───── Exercise materials ─────
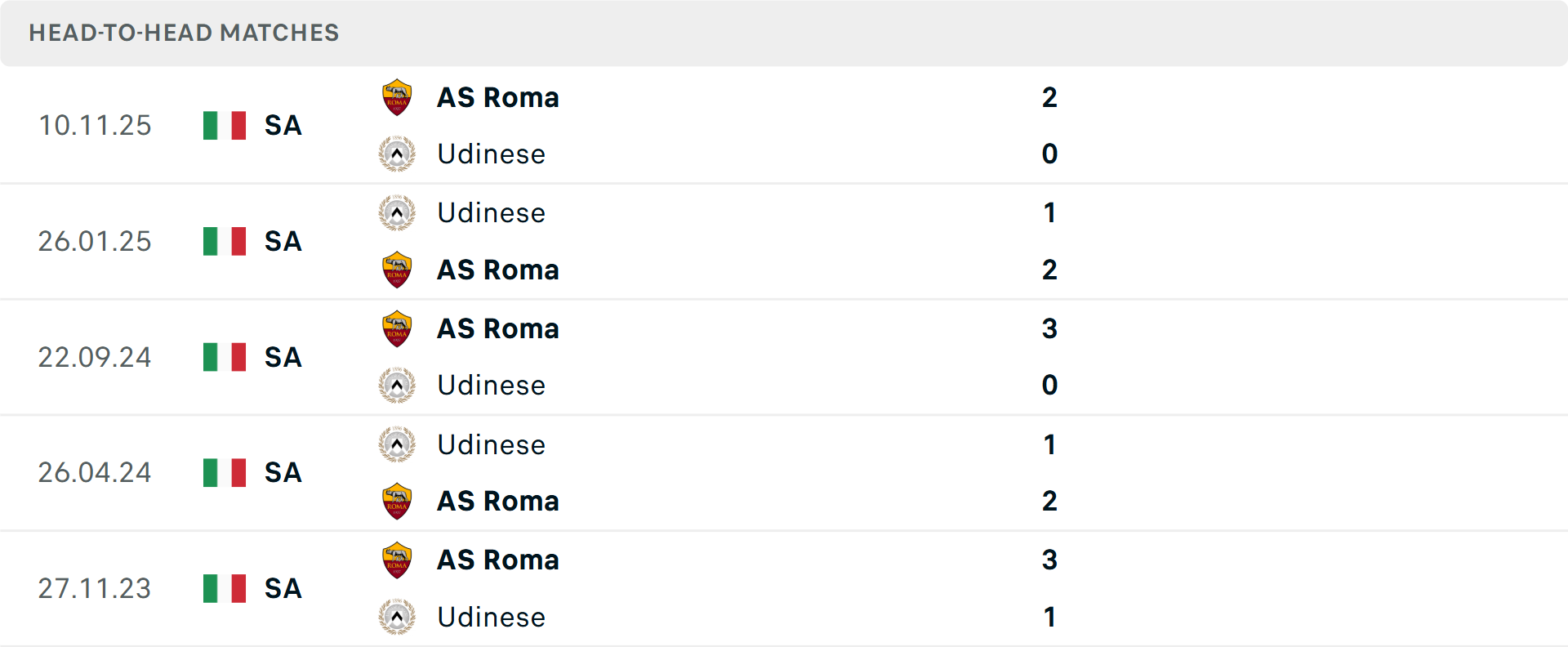The height and width of the screenshot is (647, 1568).
Task: Select the Udinese logo in the top match row
Action: coord(397,154)
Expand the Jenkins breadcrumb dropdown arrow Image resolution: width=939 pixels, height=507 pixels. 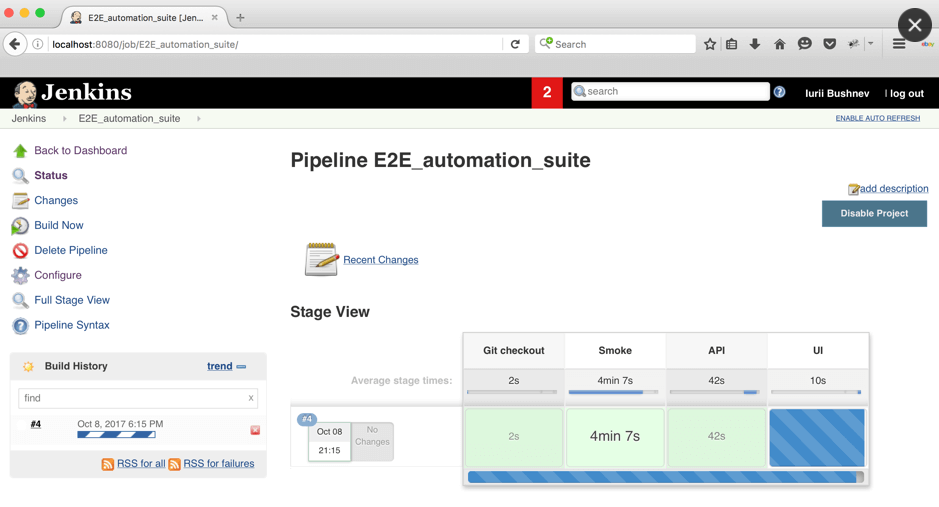point(65,119)
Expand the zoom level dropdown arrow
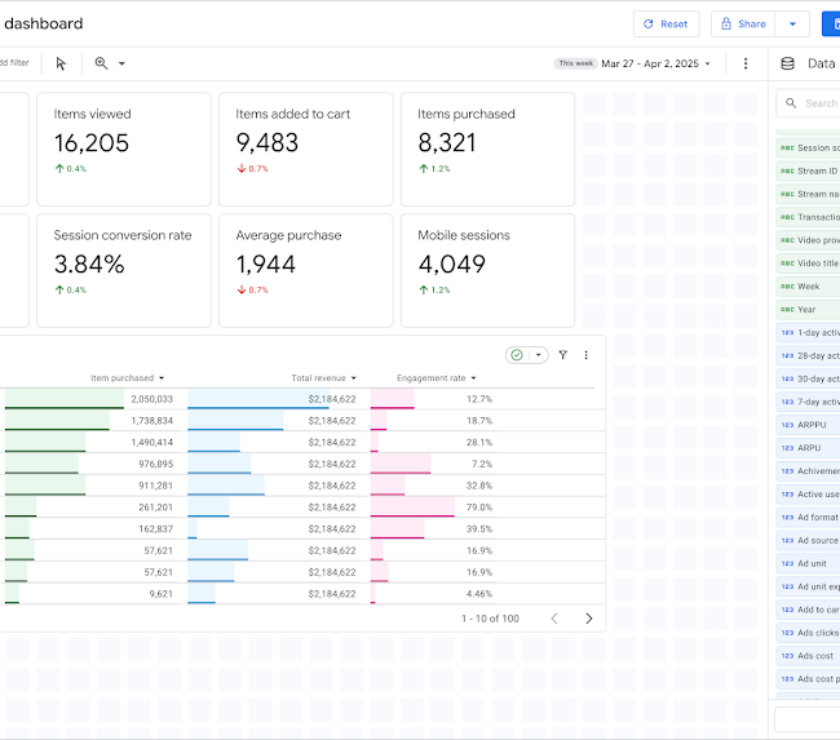The width and height of the screenshot is (840, 740). 122,64
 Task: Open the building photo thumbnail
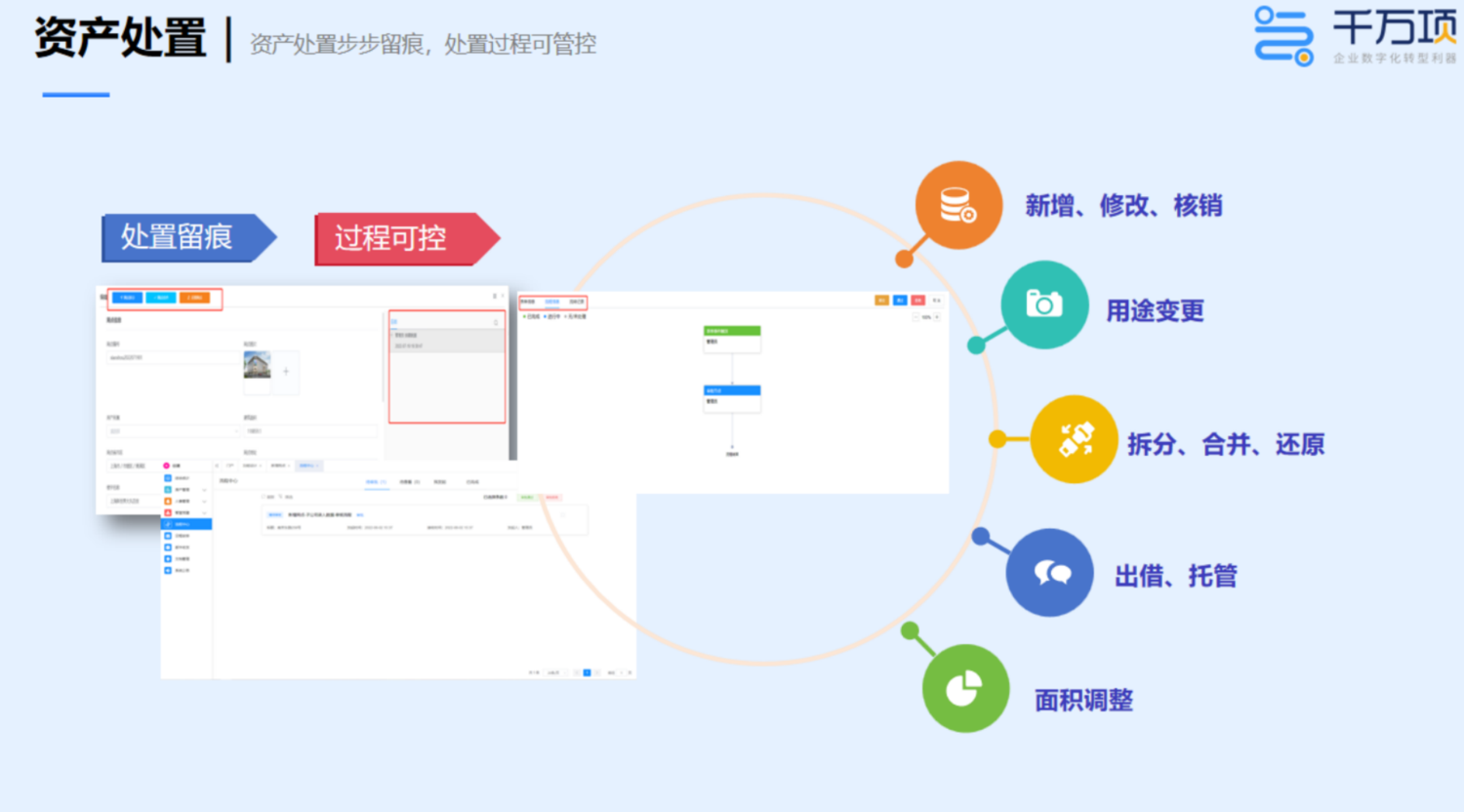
─────
§ Problem details
Reproduce precisely the lines of the entries above, from the one containing "Expand the zoom level dropdown arrow" through the final one, both ends included, and omit the pictures.

§ Response
Expand the zoom level dropdown arrow
The width and height of the screenshot is (840, 740). 122,64
 Task: Open the building photo thumbnail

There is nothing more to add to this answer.